Denial is stamped deep into the subconscious of Schreiber’s characterization, but it’s the absence of calculation that elevates Miller’s marriage of naturalistic psychological drama and Greek tragedy. It also informs the nuanced work of the actors around him.
Chief among them are Scarlett Johansson, remarkably assured as Eddie’s niece Catherine, torn between childlike loyalty and a womanly yen for independence; and Jessica Hecht as his wife, Beatrice.
The latter follows her impeccable work in the short-lived “Brighton Beach Memoirs” with a performance of even more finely layered complexity, offsetting Bea’s nagging harshness with a delicacy that’s heartbreaking. Her warnings to both Eddie and Catherine are issued more out of fear than jealousy. The character’s tragedy is that even when all of Eddie’s betrayals are exposed, she still loves him, expressed in an animal howl at the devastating close of the play.
While Bea observes from the beginning that her husband is on dangerous ground, the stability of the Carbone household is shaken beyond repair by the arrival of Bea’s cousins, Rodolpho (Morgan Spector) and Marco (Corey Stoll), illegal immigrants fresh off the boat from Sicily. The instant romance between Catherine and Rodolpho causes Eddie’s overprotective impulses to run riot as his resentment of Rodolpho crescendos into hatred.
He starts by inferring the Italian is courting Catherine only to benefit his immigration status.
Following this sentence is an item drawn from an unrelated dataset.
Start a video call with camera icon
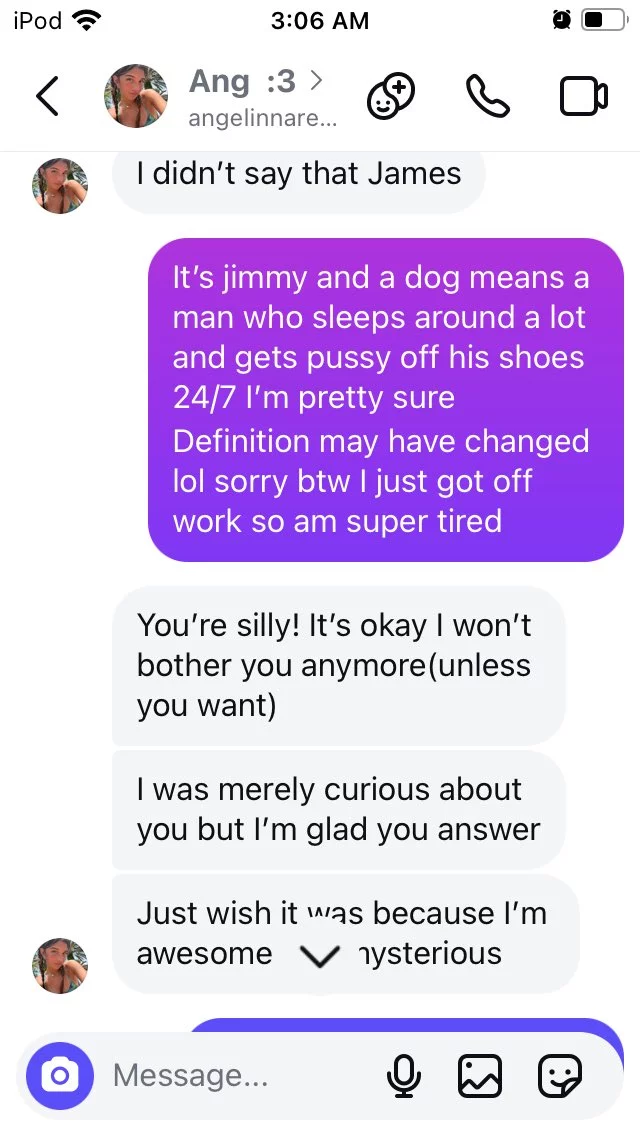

Then when that fails to discourage her, he insinuates Rodolpho is homosexual. “The guy ain’t right,” he keeps repeating, pointing out as evidence that he sings, he sews, he cooks and he’s blond.
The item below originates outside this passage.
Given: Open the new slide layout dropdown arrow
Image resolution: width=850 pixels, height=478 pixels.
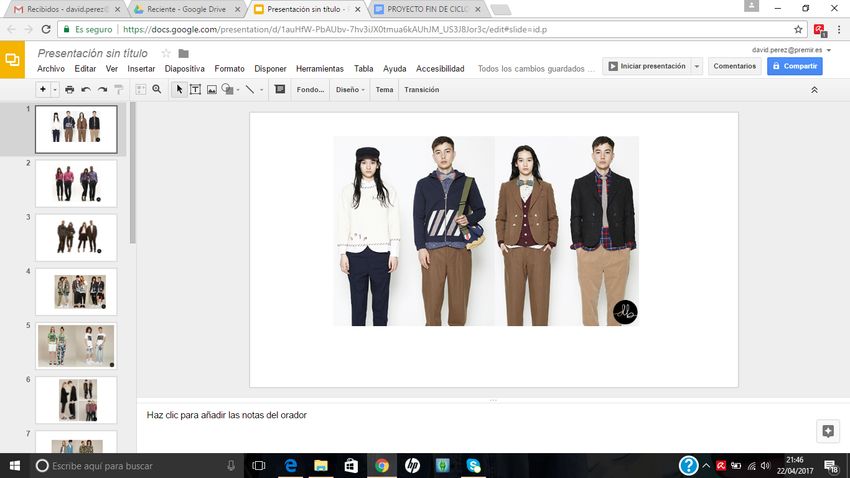Looking at the screenshot, I should [x=55, y=89].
Miller’s employment of local lawyer Alfieri as a one-man Greek chorus — providing portentous reflections on the action and articulating weighty themes of justice and honor — can seem heavy-handed. But Michael Cristofer is an actor of uncommon intelligence and compassion who brings gravitas to the running commentary and perceptive depths to his two interviews with Eddie.
In these powerfully loaded scenes, Alfieri functions as the obstinate longshoreman’s father confessor, without the sin ever being named. The futility of his attempts to steer Eddie away from his disastrous course is crushing.
Brushed with chiaroscuro textures by Peter Kaczorowski’s brooding lighting, John Lee Beatty’s quietly oppressive set is an atmospheric representation of an all-seeing community with rigid rules — particularly regarding stool pigeons. The blackened windows of its looming tenement houses are like watchful eyes, illuminated only when Eddie crosses the line in a plot development that echoes Miller’s own experience with the House Un-American Activities Committee.
But it’s the unraveling of his family that cuts deepest. “I want my respect,” Eddie keeps barking at Beatrice, even when she can barely look at him. And even when the evidence is insurmountable that her troubled father figure will never be able to think rationally or disinterestedly about her future outside of his house, Catherine still struggles to free herself from her loyalty, dependence and naive hope that Eddie will somehow relent.
Looking shapely in tight sweaters and skirts yet still girlishly oblivious to her sensuality, Johansson embodies this dilemma with touching dignity, as much in her moments of cautious distance as those of heated self-assertiveness.
Originally an understudy, Spector stepped into the role of Rodolpho at short notice when Santino Fontana was injured during previews. But there’s no trace of uncertainty in his performance, which is rich in humor and flirtatious warmth, with just a hint of ambiguity to feed Eddie’s suspicions. As Rodolpho’s married brother Marco, Stoll etches a fully grounded man of formidable physical and moral strength.
There’s not a false note in any of the performances or an ill-considered directorial stroke in Mosher’s clear-eyed approach to this first-rate revival.